Drive Book Overview:
Daniel Pink’s DRIVE discusses the idea of motivation and how we can best motivate ourselves and others to succeed at a variety of types of tasks. Pink’s thesis is that at the end of the day, intrinsic motivation is far more important that extrinsic motivation because it is longer lasting and ultimately more fulfilling. The trick of course is getting people intrinsically motivated. He tells his stories through the lens of a businessman and economist, after all motivating employees and companies to perform is a fairly important use of intrinsic motivation. He discusses the idea of external rewards as something that the economist may overvalue, and that in fact giving people rewards can in fact sometimes be a detriment to their work. This idea is quite relevant to the science classroom as well as the office.
Drive in the Science Classroom:
When discussing the ideas of DRIVE in an educational setting, we can substitute all of Pink’s financial rewards with the type of external rewards you often get in the classroom: grades, or perhaps the occasional extra recess, piece of candy, etcetera. Pink’s reasoning then, would tell us that on big creativity based projects, such as labs, inquiry assignments, or presentations that it may be better to not hang a big grade over students’ heads. This may quell their creativity when we really want to enhance it by engaging their intrinsic motivation, their inherent interest and curiosity about science. This is not to say grades are unimportant. They are useful for assessing learning, and on homework, quizzes, and perhaps more boring (but necessary) assignments they can serve as excellent motivators. However when we want to really challenge students to learn more and explore, their motivation cannot come from these outside factors. Pink says that it just won’t work.

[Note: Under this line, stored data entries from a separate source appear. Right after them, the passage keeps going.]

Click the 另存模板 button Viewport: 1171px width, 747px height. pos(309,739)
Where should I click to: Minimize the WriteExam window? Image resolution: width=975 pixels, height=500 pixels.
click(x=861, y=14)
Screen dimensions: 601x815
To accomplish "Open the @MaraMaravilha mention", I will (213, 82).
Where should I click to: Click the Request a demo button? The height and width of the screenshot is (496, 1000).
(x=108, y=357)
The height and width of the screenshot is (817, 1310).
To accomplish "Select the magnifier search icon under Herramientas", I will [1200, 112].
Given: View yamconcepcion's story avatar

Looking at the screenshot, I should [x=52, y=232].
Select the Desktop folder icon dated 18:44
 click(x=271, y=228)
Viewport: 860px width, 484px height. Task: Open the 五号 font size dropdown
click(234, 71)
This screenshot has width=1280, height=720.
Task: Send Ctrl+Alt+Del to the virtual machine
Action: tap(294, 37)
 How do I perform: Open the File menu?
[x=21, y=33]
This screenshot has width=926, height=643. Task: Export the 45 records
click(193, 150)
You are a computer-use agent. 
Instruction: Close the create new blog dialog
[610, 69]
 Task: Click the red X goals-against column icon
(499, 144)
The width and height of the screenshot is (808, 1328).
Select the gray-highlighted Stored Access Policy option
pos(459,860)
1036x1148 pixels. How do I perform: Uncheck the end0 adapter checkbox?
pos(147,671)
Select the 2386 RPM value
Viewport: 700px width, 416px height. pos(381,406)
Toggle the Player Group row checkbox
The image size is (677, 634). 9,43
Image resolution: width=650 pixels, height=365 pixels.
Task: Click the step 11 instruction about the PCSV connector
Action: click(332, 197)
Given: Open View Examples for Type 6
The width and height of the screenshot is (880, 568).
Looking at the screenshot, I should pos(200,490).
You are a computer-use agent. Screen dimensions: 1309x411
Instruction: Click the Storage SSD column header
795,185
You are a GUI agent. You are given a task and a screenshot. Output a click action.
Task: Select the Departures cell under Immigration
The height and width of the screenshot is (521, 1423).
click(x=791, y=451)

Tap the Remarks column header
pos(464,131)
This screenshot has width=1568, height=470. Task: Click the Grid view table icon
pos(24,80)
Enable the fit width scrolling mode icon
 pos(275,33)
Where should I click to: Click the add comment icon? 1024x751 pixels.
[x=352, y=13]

- Activities where students CHOOSE the topic of their presentation or demonstration and then explore it. (ie teams choose an environmental issue they are passionate about to do a report on).
- Lab activity where students’ reward is getting to continue the experiment in a new way. (ie teams who finish can start on a new experiment that builds on the past knowledge and relates to an interesting topic).
- A FedEx day as Daniel Pink puts it. A day where students can explore assignments they want on their own schedule. This could be tough with classroom management, but done well it could be very effective.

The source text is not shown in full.